— Supplied material —
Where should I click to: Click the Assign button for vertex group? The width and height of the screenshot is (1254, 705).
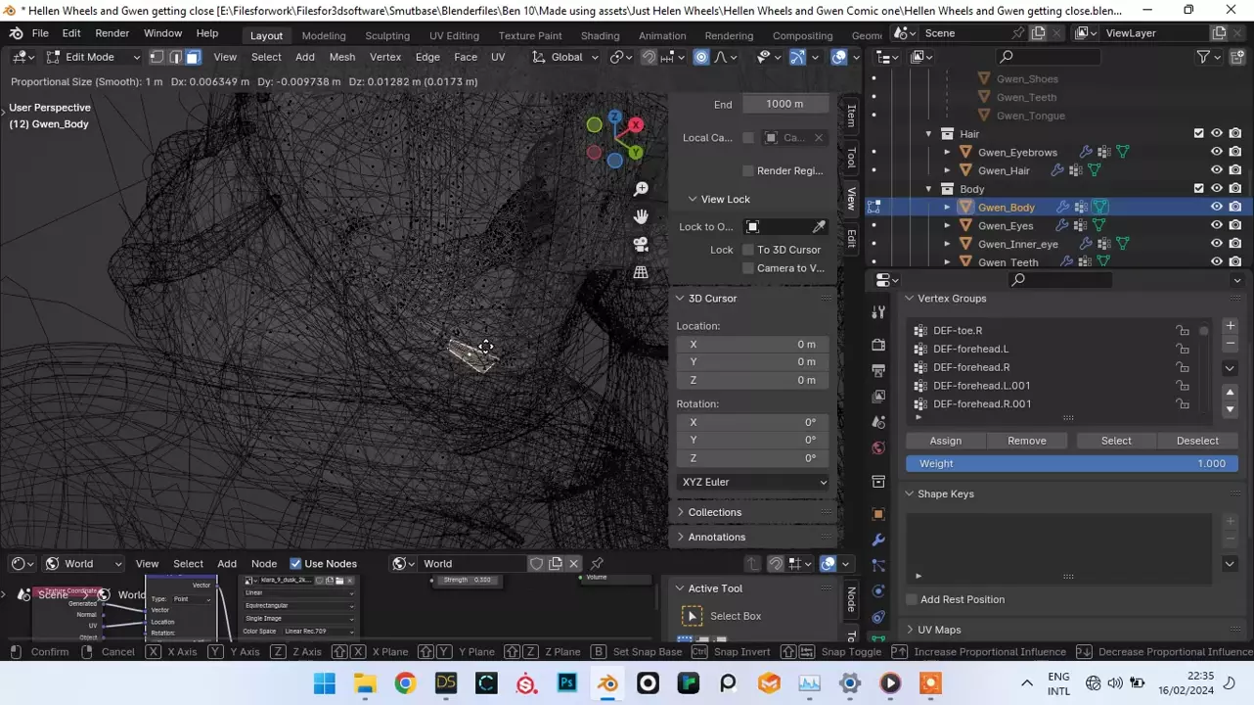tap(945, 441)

* * *

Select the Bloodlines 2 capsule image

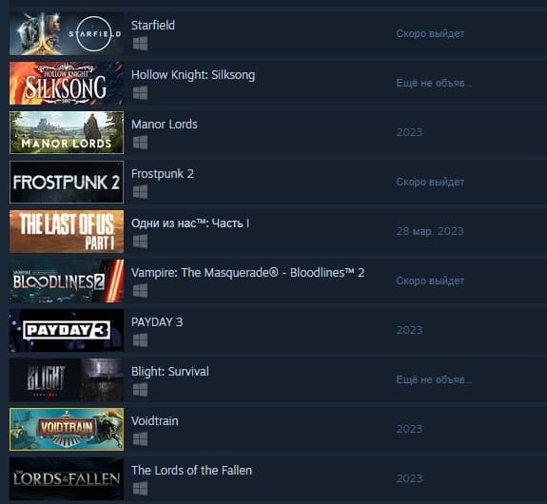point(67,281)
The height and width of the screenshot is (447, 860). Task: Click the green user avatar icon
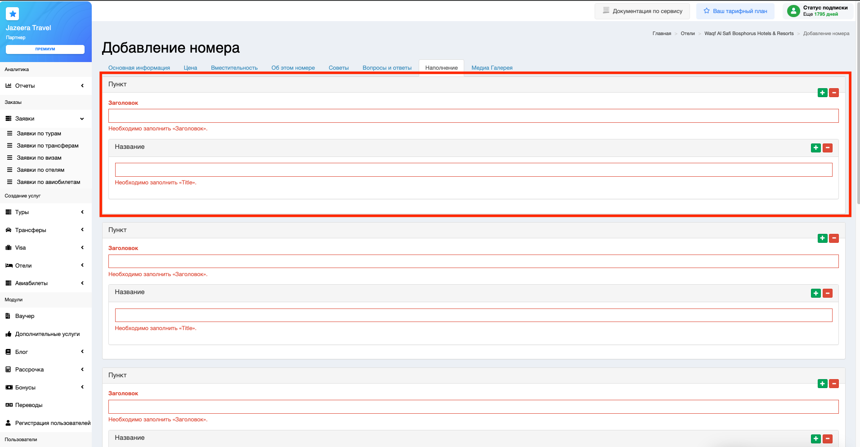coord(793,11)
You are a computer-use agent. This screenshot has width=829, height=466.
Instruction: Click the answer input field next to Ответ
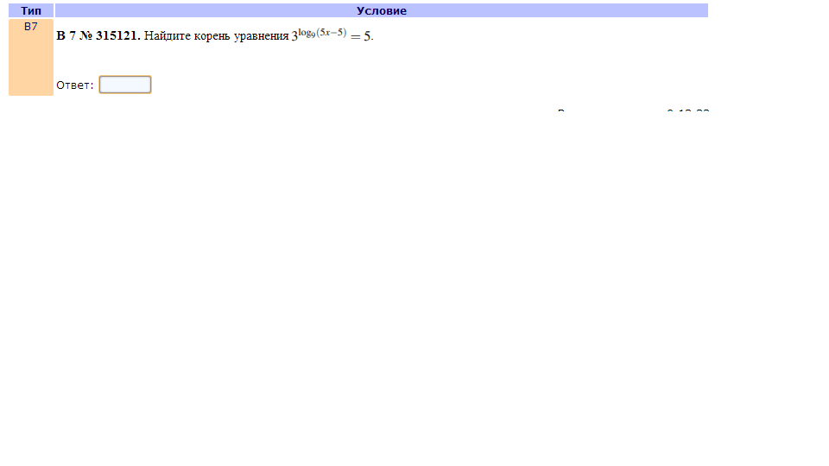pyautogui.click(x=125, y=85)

--

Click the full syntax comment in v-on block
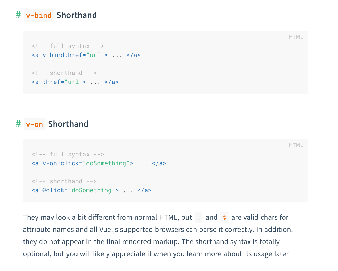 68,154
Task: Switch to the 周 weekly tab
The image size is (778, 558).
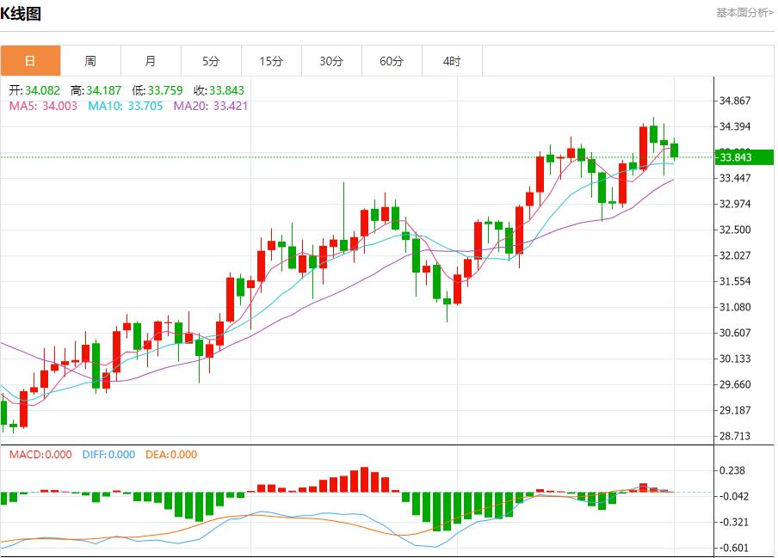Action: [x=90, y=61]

— How to complete this task —
Copy needed, without pictures: the lines of the listing above from the line containing "The height and" up to and including the line containing "You are a computer-use", set down exactly.

— Exercise answer —
The height and width of the screenshot is (447, 860). Task: Click the green user avatar icon
coord(793,11)
You are a computer-use agent. This screenshot has width=829, height=466.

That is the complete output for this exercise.